**SELECTED EXTRACT**
-.-.-
Hi all,
I'm currently working with an embedded device with limited onboard memory. I've already got
https://github.com/BVLC/caffe/pull/2009, which helps a little. I'm using a fully convolutional model, and right now the memory seems to peak around 600MB. I'd need that under 450MB so I'm considering the following options and wondering if they are possible/implemented somewhere I can't see.
Using half-precision floating point: this seems like the simplest, and from what I understand it doesn't affect classification error too significantly. I just have no idea how to do it.
Getting rid of lower blob data as the network evaluates: seems terrible, but maybe a good idea nonetheless.
Chopping up my network's convolutional fc6 layer: I'd rather not, but may have to.
Sparse matrices: Something I've been reading about, not sure how hard it is to implement, but it seems like it might reduce the memory but still take quite a while to evaluate.
Low rank approximations: This seems like it would reduce the parameter memory space but not the data or buffer size?
I also can't explain where all the memory is coming from - my calculations don't quite add up to the total usage. The data size is ~113MB, the param size is ~227MB, and I guess there's an col_buffer somewhere that's eating a lot. Is that it though? Because python says it has 616MB of memory just to feed in a single image and do a forward pass. And do the split layers also take memory? Or are they just pointers to the same address?
#disclaimer - I'm not a computer scientist, I studied physics. Hopefully these aren't idiotic questions.
Thanks for your help
Ellery
-.-.-
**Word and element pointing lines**

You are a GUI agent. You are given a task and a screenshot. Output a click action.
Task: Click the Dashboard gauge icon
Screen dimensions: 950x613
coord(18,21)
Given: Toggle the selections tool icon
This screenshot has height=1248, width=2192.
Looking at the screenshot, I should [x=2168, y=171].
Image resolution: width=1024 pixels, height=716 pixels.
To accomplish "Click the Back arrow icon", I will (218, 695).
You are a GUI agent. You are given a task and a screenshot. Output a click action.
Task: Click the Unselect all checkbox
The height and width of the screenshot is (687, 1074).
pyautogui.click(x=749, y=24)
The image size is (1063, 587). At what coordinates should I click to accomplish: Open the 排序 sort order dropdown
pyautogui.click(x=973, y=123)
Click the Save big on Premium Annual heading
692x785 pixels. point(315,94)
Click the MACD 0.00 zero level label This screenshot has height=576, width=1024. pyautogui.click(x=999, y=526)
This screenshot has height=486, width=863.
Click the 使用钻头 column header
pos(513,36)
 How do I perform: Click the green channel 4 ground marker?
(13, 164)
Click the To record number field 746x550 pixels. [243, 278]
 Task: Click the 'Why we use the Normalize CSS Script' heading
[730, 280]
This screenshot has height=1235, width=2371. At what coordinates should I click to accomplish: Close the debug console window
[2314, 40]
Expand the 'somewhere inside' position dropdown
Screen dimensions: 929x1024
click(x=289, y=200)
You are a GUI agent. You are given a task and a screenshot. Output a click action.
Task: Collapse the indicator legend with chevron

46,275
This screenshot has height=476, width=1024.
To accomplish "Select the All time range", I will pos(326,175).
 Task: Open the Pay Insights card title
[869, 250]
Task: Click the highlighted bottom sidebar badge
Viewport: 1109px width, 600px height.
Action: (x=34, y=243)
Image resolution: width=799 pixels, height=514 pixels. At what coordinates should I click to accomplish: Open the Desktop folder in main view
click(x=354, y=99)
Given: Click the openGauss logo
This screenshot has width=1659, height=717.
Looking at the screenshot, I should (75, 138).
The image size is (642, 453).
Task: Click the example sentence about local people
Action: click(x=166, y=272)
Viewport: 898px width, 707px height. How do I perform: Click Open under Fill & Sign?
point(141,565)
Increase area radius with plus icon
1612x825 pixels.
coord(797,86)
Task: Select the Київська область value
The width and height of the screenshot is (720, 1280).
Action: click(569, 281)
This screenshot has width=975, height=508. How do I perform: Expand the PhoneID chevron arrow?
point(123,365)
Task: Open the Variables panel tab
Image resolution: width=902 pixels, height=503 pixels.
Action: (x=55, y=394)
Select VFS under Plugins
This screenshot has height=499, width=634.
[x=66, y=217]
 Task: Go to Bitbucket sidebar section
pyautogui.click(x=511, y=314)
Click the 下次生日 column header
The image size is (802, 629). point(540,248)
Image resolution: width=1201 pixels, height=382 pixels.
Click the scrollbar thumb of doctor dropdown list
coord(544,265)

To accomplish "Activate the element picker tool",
-.-.-
**EXERCISE DESCRIPTION**
Quote the forum post about reducing memory usage on an embedded device in full, word for word, from its opening greeting to its closing signature.

**TASK ANSWER**
Hi all,
I'm currently working with an embedded device with limited onboard memory. I've already got
https://github.com/BVLC/caffe/pull/2009, which helps a little. I'm using a fully convolutional model, and right now the memory seems to peak around 600MB. I'd need that under 450MB so I'm considering the following options and wondering if they are possible/implemented somewhere I can't see.
Using half-precision floating point: this seems like the simplest, and from what I understand it doesn't affect classification error too significantly. I just have no idea how to do it.
Getting rid of lower blob data as the network evaluates: seems terrible, but maybe a good idea nonetheless.
Chopping up my network's convolutional fc6 layer: I'd rather not, but may have to.
Sparse matrices: Something I've been reading about, not sure how hard it is to implement, but it seems like it might reduce the memory but still take quite a while to evaluate.
Low rank approximations: This seems like it would reduce the parameter memory space but not the data or buffer size?
I also can't explain where all the memory is coming from - my calculations don't quite add up to the total usage. The data size is ~113MB, the param size is ~227MB, and I guess there's an col_buffer somewhere that's eating a lot. Is that it though? Because python says it has 616MB of memory just to feed in a single image and do a forward pass. And do the split layers also take memory? Or are they just pointers to the same address?
#disclaimer - I'm not a computer scientist, I studied physics. Hopefully these aren't idiotic questions.
Thanks for your help
Ellery